**Apply what you read**
A - In the jailbreaking discussion, reproduce the passage between "Jailbreaking uses a" and "history as well ).", inclusive, substituting "flaw" for every "weakness".
B - According to the jailbreaking discussion, what kind of exploit is publicly known for iOS versions before 8.0?
C - Rewrite the paragraph of the jailbreaking discussion that begins "To some degree, yes" more briefly, keeping its main facts.

*** Text excerpt ***

I was under the impression that jailbreaking hasn't allowed for carrier unlocks in a long time.

> It's unfortunate that jailbreaking comes with non-obvious security compromises.

The 'dangers' are pretty obvious in my opinion. I might be biased though, as I'm a developer, which most people are not.


Unlock and tethering are great points. I'd forgotten those reasons.


The purpose of a jailbreak is to bypass the control mechanisms of the device. Unfortunately they're tied up with the security stuff, but it's not exactly the same.


Jailbreaking uses a weakness in the security of the device: that weakness is present even if the device hasn't yet been jailbroken.


Sure, but the weakness is exploited using physical connection between the device and a computer ( I remember one or two jailbreaks in history were opening a pdf or something like this, but nowadays those are history as well ).

And when you actually exploit this weakness, next phase is installing apps that can exploit your whole phone.

Back in time I was keen on jailbreaking my device, because I wanted to see bash prompt and do whatever I want with it, but nowadays I left this for non-used devices that I have. I'm pretty concerned with security after the whole NSA revelations and I believe my device is more secure if it's not jailbreaked.


There is a known CoreGraphics exploit for versions of iOS before 8.0 for which there is a public proof-of-concept available in the form of an open-source project that generates an exploit PDF. If you are running iOS 7.1.2 you are more, not less, secure if you jailbreak your device and then patch the bug on your system.


To some degree, yes. The ability to jailbreak a phone is indicative of a poor security framework. In theory, there should be a chain of security from the bootloader, to the kernel, the full operating system that should be secure.

If someone is able to break that chain of security, then that demonstrates a weakness in security.

The question then becomes how easy is it for an attacker to break that chain of security, and is the jailbreak remotely exploitable.


I think a lot of it has to do with the fact that the Chinese are only after the "fashion"/styling aspect of iProducts, and most don't like the walled garden - after all, they are living in a country with highly filtered Internet access.

But as the saying goes, "With freedom comes responsibility."


That was 2011, has the number changed since then? (I had a jailbroken phone back then but not now)


The number of jailbreaken device is significantly less in Hong Kong compared to that in China, percentage wise.


If this affected non-jailbroken devices they wouldn't be wasting their efforts using it against protesters. Something like that would be extremely valuable.

*** End of Text excerpt ***
*** Information provided ***

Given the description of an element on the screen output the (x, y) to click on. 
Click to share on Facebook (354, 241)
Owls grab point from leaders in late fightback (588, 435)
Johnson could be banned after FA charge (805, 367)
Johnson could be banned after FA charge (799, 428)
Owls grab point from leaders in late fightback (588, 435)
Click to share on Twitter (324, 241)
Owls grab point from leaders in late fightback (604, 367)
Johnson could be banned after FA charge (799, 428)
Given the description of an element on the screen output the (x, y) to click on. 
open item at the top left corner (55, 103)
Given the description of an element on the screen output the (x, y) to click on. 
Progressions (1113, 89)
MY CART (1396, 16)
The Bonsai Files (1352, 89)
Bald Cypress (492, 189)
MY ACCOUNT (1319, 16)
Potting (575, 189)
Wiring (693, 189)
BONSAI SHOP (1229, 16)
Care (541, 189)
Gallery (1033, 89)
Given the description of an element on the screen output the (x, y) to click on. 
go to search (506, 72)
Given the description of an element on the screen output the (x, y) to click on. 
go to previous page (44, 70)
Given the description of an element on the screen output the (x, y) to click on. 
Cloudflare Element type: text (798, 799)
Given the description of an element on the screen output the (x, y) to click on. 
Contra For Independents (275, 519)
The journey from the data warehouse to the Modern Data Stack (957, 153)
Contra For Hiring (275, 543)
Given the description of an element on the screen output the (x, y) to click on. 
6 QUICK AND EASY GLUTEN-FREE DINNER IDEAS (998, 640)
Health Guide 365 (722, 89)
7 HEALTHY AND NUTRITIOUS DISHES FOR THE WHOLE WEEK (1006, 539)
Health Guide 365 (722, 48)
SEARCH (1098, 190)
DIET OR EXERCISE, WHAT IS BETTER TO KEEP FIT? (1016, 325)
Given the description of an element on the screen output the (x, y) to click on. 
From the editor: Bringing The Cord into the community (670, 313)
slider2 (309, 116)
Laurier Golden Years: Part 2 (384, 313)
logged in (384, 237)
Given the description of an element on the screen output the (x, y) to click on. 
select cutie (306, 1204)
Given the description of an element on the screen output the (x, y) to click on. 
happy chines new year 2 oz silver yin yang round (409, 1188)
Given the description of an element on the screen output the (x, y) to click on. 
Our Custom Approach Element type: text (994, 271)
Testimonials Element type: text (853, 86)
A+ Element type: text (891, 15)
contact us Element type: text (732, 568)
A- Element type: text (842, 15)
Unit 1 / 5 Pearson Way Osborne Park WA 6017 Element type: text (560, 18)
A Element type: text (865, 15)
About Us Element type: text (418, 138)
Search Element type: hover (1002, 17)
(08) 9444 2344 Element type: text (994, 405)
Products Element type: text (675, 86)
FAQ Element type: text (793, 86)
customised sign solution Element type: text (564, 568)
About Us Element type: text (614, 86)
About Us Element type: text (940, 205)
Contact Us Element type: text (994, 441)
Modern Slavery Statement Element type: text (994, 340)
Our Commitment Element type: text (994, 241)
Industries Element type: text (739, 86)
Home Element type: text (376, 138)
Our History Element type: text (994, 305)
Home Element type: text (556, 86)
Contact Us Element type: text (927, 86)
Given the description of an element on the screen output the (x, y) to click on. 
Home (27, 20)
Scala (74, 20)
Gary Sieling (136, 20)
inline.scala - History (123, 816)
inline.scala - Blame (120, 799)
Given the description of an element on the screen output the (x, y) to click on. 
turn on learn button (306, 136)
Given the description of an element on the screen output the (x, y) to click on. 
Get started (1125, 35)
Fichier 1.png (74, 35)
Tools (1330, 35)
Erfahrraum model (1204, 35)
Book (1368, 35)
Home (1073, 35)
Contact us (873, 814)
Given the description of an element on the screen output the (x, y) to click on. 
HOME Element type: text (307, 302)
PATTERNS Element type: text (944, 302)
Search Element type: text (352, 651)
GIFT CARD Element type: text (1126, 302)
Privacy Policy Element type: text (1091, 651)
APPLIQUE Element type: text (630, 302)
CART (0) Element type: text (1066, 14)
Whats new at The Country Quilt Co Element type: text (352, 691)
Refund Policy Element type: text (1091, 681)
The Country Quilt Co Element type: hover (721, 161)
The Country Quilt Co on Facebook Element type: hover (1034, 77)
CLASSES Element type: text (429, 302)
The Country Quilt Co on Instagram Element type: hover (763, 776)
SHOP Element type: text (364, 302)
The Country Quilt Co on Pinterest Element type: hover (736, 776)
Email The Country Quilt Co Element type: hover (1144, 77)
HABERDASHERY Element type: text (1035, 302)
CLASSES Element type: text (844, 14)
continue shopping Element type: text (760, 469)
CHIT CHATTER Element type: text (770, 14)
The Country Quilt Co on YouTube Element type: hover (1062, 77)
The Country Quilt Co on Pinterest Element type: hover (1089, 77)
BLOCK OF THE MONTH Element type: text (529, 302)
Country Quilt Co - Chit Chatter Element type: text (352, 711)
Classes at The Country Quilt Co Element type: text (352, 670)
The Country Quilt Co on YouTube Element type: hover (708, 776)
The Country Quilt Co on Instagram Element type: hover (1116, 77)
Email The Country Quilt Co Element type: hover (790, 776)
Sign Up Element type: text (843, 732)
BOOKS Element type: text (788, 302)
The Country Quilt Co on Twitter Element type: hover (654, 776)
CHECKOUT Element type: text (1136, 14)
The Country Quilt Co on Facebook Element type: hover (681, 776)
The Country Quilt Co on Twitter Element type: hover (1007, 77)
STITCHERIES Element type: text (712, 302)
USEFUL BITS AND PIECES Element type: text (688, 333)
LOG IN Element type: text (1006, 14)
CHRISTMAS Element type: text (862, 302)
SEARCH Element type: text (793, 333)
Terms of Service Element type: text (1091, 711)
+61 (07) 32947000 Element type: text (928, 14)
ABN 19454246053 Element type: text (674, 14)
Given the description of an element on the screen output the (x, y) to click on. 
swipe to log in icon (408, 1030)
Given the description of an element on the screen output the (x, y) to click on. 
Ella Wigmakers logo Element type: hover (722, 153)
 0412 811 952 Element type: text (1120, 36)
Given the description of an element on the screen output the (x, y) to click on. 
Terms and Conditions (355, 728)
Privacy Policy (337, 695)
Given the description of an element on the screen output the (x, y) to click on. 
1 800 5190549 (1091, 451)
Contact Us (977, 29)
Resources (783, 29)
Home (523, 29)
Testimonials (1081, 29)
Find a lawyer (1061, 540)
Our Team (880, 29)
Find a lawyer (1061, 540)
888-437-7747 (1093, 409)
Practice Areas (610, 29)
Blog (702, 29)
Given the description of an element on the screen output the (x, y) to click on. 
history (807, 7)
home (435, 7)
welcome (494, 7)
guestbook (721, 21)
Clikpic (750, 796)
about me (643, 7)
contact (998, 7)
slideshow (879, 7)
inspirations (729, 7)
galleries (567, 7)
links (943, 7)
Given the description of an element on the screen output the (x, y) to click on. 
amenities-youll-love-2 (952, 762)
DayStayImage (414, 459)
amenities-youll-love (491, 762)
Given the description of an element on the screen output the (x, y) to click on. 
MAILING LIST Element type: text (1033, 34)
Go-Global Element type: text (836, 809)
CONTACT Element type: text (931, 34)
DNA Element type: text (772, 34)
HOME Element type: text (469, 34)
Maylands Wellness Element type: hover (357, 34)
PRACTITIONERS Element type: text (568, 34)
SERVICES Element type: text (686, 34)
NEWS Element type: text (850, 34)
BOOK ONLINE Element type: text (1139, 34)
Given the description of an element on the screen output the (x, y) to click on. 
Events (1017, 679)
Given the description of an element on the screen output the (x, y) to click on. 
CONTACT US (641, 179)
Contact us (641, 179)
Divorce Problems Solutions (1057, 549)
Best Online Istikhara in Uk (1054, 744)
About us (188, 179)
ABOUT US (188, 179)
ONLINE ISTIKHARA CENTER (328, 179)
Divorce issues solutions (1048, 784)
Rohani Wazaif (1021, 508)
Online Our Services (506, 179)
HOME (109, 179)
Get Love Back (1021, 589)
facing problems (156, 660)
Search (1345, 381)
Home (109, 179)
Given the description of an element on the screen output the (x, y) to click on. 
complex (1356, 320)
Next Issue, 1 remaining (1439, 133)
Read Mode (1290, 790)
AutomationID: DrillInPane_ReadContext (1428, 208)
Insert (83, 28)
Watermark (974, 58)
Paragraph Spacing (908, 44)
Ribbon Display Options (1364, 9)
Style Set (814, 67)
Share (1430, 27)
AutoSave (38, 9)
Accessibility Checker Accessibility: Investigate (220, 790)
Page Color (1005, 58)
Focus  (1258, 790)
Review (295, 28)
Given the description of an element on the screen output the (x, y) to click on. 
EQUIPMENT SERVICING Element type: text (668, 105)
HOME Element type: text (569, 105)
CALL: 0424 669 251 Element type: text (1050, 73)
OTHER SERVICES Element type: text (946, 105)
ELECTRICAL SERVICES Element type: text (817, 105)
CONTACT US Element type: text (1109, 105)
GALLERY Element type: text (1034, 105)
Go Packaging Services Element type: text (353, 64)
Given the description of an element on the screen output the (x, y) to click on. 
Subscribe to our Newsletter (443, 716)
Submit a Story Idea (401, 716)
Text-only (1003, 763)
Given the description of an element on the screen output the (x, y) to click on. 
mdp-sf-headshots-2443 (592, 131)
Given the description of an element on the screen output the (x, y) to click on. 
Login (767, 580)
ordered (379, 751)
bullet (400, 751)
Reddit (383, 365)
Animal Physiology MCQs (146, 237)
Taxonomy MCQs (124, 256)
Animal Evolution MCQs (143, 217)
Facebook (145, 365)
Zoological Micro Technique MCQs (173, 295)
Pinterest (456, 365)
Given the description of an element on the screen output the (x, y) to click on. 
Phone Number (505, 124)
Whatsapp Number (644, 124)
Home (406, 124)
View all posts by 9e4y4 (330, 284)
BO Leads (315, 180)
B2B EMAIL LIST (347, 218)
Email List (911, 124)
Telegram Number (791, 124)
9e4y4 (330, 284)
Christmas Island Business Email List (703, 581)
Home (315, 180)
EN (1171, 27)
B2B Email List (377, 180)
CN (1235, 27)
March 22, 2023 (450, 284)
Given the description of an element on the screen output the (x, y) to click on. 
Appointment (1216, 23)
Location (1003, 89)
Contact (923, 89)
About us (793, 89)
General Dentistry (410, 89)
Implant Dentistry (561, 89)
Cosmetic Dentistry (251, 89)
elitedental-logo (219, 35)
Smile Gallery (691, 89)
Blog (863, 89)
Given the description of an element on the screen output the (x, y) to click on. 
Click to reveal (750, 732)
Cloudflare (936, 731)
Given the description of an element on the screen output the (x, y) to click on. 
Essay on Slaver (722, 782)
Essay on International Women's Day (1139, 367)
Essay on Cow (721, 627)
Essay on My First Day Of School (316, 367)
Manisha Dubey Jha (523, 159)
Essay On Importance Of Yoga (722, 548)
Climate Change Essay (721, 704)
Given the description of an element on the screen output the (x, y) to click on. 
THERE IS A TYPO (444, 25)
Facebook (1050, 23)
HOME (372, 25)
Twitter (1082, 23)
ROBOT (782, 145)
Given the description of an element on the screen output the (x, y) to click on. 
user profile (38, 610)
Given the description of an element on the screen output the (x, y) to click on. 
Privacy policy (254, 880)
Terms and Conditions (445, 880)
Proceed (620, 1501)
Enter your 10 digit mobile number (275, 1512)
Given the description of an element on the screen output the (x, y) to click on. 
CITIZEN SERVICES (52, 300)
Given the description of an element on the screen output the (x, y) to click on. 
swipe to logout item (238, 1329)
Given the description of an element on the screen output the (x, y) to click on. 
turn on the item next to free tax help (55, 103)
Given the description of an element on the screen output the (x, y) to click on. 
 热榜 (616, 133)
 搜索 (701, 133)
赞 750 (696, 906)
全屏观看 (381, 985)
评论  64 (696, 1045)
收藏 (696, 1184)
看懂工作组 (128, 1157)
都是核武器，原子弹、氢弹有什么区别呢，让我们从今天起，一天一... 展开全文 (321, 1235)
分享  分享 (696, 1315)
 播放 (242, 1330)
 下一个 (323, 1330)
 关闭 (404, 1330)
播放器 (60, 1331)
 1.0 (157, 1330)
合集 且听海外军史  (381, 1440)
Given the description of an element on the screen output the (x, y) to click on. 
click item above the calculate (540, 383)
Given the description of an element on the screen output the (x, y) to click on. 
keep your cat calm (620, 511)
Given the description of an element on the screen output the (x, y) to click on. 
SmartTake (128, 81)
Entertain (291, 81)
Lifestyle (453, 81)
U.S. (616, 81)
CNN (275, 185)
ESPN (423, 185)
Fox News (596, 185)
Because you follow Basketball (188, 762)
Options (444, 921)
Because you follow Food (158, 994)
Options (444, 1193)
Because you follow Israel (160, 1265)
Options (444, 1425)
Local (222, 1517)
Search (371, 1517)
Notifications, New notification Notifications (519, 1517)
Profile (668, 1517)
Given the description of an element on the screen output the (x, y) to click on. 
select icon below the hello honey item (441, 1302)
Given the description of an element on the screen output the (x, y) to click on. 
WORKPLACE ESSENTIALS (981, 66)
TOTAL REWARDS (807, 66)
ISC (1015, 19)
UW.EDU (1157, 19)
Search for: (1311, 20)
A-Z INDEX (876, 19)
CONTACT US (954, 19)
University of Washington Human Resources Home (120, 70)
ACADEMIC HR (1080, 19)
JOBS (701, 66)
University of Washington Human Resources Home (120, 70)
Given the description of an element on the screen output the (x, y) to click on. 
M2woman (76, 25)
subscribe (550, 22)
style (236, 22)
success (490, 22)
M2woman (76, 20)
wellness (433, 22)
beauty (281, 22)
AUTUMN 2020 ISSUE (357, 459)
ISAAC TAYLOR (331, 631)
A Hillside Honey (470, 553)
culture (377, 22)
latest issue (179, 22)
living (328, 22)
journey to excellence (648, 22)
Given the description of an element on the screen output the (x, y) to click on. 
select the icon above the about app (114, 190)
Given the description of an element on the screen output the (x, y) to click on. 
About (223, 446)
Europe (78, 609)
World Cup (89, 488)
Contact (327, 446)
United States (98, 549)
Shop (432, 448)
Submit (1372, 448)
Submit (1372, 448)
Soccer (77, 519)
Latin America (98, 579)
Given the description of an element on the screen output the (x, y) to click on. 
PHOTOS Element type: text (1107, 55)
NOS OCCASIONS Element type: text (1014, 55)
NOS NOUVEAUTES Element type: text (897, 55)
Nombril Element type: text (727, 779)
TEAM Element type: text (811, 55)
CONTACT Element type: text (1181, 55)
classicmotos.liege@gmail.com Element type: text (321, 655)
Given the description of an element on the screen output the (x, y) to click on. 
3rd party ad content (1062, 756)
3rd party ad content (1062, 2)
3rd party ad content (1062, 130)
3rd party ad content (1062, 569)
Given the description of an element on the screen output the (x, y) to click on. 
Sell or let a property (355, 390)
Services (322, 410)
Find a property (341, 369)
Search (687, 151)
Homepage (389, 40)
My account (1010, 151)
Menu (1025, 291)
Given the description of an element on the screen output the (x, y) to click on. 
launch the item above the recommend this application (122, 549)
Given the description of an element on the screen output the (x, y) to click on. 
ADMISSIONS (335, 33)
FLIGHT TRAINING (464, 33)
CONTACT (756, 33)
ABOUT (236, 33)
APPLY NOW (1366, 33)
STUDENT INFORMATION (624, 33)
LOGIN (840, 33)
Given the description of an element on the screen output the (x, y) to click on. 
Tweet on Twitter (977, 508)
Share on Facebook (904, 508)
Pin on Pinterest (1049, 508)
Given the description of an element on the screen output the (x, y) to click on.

*** End of Information provided ***

**Answers for this exercise**
A -
Jailbreaking uses a flaw in the security of the device: that flaw is present even if the device hasn't yet been jailbroken.


Sure, but the flaw is exploited using physical connection between the device and a computer ( I remember one or two jailbreaks in history were opening a pdf or something like this, but nowadays those are history as well ).

B - A CoreGraphics exploit.

C - Being able to jailbreak a phone points to a poor security framework. In theory, security should form an unbroken chain from the bootloader through the kernel to the full operating system.